Structural Characterization of ADAR substrates: the R/G and Q/R Editing Sites of the Glutamate Receptor

Adenosine Deaminase that acts on RNA (ADAR) is an RNA-editing enzyme that catalyzes the deamination of adenosines to inosines in double stranded RNA substrates. Thus, they are capable of generating point mutations in the protein for which the RNA encodes. Editing of RNA by ADARs is relatively rare and highly specific, only recognizing and deaminating certain adenosines out of many present in the pre-mRNA.  The mechanism by which ADARs target certain adenosines for deamination is unknown; however, the lack of common sequence motifs among the known ADAR substrates suggests that the mechanism is structure dependent rather than sequence dependent.
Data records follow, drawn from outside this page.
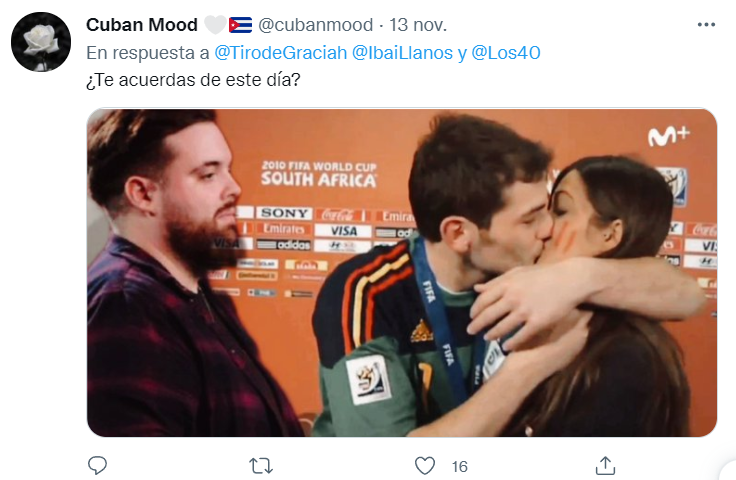The width and height of the screenshot is (736, 480).
Task: Open the white rose profile avatar
Action: [41, 42]
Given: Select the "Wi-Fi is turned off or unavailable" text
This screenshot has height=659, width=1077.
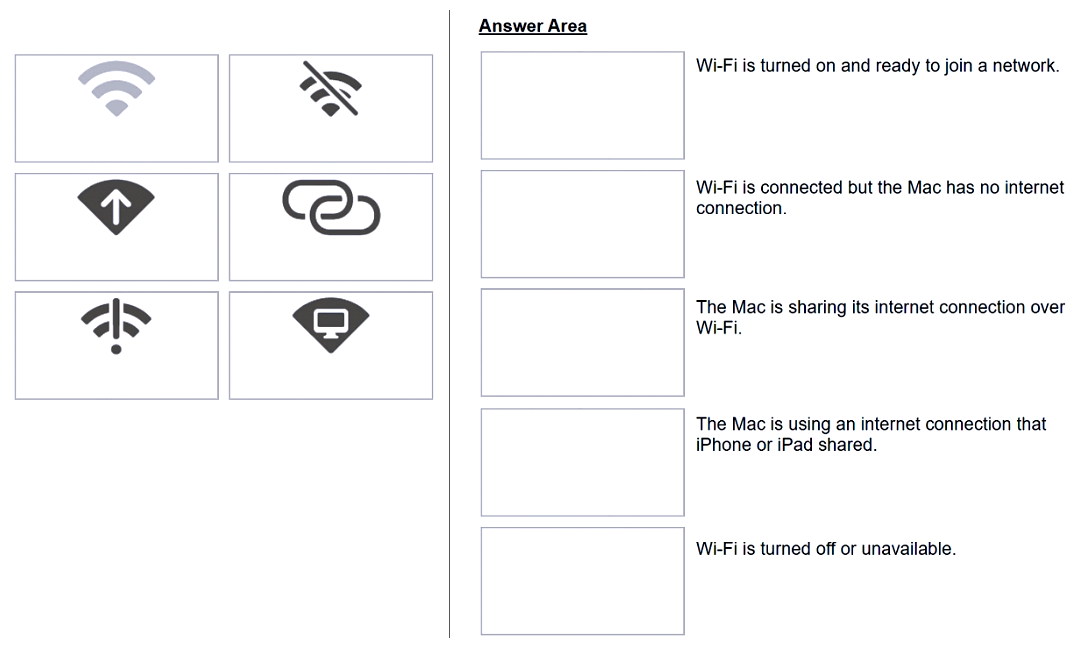Looking at the screenshot, I should (826, 549).
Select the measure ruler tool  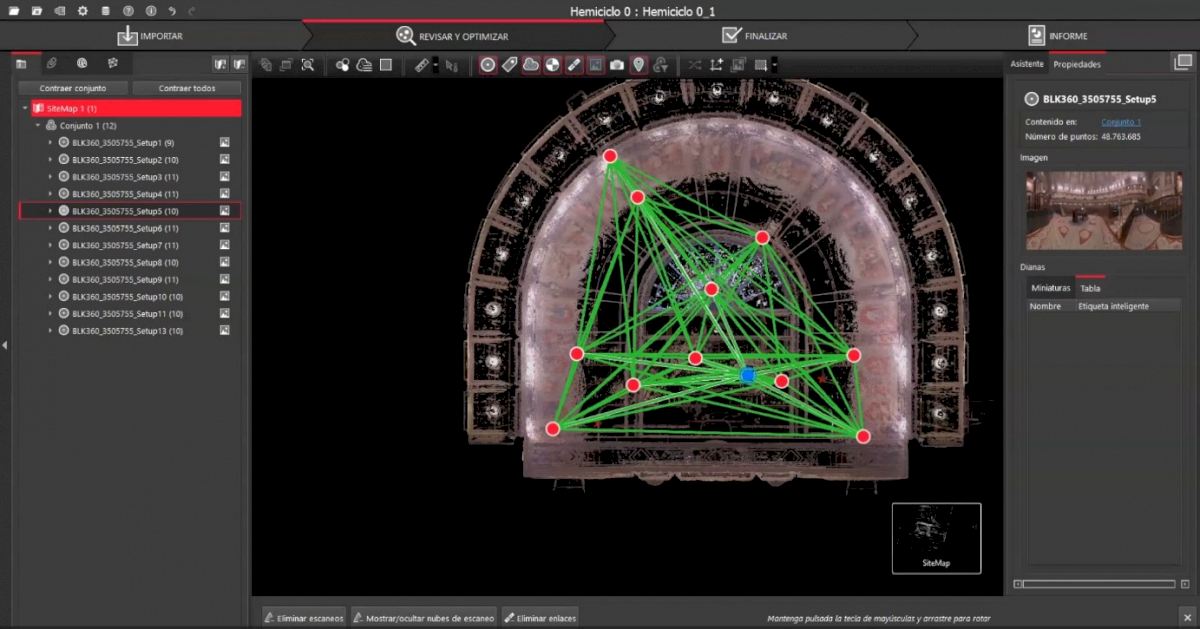(421, 65)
My goal is to determine the structure of two known ADAR substrates, the Q/R and the R/G editing sites of the glutamate receptor pre-mRNA using x-ray crystallography. Similarities between the two structures may suggest a mechanism by which ADARs recognize their substrates. I have constructed the plasmid containing the gene that expresses the Q/R and R/G RNA and purified the U1A protein by nickel column and gel filtration. The U1A protein binds to the U1 RNA loop that is fused to the Q/R and R/G RNA to facilitate crystallization. I am currently running large-scale transcriptions and purifying the Q/R and R/G RNA in order to obtain enough RNA for crystallization.